The note simply read: Forgiven.
I release you from the burden you have been carrying secretly for so long. I forgive you for the act you tried to commit against me, your innocent, unprotected child. I forgive you for the physical and emotional scars you left me with.
But the end is what really gets me. Hannah returns back home, and resumes her college student status. Her parents come to drop her off, and she hugs each of them, warmly but briefly, giving all of the typical reassuring college student things-to-say.
She turns to walk away, and her parents stare after her retreating form, fondly, proudly. Then she stops. There is a heartbeat of hesitation. And then she turns to hurtle into her dad’s open arms. Squeezing him tight, she whispers in his ear, “Thank you.”
Startled, he says, “For what, hon?”
She stares into his waiting eyes. “For wanting me.”
I swear. I was fine up until that point.
This story really gripped my heart, because it is a subject that I am passionate about. Life is our most precious, cherished gift – and this is true for every individual. But while I hurt for Hannah, and the emotional and physical trauma she faced, I found my heart truly breaking for the one who tried to abort her.

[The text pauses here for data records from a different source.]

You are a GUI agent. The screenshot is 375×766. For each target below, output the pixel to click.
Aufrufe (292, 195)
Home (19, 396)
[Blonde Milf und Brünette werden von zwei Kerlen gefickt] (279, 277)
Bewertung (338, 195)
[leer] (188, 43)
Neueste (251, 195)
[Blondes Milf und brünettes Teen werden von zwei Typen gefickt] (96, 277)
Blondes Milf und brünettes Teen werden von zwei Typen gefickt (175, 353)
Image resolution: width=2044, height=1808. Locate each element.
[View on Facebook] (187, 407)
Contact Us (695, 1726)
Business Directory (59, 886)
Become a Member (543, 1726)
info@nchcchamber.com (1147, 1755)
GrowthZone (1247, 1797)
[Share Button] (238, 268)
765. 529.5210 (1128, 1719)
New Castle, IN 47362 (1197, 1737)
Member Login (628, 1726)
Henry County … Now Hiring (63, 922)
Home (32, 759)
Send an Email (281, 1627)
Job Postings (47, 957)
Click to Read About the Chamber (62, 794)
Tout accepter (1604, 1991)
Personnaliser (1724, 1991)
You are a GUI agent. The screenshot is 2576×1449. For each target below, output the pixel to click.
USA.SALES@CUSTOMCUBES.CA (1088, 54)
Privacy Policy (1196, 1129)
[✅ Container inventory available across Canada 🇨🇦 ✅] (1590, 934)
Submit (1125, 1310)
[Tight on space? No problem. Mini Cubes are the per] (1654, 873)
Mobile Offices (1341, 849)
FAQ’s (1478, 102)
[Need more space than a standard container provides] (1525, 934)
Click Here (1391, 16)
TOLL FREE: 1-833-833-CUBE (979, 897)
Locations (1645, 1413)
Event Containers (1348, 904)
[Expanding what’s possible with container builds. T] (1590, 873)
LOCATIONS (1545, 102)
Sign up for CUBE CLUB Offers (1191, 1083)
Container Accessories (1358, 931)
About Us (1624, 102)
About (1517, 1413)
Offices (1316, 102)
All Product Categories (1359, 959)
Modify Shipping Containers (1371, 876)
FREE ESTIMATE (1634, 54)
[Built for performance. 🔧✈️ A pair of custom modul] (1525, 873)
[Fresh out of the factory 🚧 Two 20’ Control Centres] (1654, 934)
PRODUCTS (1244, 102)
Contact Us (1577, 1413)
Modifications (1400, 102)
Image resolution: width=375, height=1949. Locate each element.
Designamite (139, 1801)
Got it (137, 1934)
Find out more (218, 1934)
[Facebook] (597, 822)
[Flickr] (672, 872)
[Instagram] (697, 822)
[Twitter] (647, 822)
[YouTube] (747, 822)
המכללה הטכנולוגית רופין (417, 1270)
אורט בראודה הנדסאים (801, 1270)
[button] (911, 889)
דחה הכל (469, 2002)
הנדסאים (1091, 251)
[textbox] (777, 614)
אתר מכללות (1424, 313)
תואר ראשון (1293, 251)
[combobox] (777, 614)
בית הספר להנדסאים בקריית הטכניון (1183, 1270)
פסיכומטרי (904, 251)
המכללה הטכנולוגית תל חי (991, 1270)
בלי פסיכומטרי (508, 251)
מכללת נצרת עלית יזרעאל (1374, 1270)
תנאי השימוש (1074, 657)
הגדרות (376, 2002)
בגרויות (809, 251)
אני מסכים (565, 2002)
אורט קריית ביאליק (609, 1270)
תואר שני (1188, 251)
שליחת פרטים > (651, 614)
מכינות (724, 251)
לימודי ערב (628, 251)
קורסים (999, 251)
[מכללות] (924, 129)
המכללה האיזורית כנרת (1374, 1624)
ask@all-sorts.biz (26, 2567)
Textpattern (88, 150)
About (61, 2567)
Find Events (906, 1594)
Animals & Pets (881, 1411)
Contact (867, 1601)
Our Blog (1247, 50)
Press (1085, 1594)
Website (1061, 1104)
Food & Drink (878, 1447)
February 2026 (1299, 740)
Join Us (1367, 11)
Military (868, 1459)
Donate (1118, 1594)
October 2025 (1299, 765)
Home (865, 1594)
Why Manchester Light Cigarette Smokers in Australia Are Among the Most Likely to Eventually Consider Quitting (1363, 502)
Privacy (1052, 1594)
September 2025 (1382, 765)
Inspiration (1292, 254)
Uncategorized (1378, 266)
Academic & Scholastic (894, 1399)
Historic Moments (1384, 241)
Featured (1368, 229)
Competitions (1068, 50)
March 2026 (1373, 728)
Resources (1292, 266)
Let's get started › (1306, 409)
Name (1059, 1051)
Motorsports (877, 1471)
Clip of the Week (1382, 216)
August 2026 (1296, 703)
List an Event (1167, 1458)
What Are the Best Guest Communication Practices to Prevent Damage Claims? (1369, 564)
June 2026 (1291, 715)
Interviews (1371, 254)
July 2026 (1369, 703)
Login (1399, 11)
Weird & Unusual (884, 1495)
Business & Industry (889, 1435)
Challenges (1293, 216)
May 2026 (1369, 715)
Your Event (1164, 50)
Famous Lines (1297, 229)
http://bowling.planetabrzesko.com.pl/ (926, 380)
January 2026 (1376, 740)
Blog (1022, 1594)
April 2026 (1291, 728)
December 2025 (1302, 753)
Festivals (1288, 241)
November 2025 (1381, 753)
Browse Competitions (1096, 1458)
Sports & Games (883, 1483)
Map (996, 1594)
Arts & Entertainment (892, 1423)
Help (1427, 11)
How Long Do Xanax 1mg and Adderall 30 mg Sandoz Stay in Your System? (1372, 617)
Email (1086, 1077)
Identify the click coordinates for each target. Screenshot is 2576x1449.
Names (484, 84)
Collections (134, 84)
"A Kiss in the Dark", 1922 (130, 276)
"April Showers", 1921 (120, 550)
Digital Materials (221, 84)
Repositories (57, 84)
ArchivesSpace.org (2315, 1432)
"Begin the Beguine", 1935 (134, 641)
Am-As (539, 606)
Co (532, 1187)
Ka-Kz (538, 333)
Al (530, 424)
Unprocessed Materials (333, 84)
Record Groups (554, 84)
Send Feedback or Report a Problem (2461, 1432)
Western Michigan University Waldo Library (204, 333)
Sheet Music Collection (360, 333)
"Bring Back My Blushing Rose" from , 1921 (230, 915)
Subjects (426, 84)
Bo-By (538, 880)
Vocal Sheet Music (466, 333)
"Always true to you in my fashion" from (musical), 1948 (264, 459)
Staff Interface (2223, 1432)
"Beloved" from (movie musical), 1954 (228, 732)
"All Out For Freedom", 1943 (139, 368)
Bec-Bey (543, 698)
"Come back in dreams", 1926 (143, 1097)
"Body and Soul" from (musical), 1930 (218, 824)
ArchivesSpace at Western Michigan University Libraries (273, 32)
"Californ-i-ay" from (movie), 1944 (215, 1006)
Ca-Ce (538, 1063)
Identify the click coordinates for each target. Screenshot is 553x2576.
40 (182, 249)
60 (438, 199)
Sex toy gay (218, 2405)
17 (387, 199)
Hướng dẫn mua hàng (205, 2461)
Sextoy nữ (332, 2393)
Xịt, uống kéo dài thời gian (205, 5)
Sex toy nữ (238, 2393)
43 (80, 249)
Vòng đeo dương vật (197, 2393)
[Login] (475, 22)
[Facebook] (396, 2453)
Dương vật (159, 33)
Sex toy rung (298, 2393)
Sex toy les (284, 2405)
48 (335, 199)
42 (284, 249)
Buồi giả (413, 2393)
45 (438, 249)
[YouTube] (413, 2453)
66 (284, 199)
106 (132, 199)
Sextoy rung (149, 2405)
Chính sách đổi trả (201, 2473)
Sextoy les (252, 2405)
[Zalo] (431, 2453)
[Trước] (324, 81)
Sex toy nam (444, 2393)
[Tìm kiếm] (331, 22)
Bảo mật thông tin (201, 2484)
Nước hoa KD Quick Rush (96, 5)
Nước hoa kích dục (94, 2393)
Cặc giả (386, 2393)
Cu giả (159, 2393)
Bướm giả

Think how it must feel to gaze at the beautiful face of your child…the one you tried to destroy because it was inconvenient. Now imagine seeing that face every day – for 20 years. In your dreams. Nightmares. Carrying the weight of your decision for the rest of your life.
Please. I am not condemning you if you’ve ever had an abortion. Honestly, this movie itself was not about condemnation, but forgiveness. There was healing for the mother, as well. But here is the tragedy…
This whole thing did not have to happen.
There were two victims in this story. One just didn’t have a choice.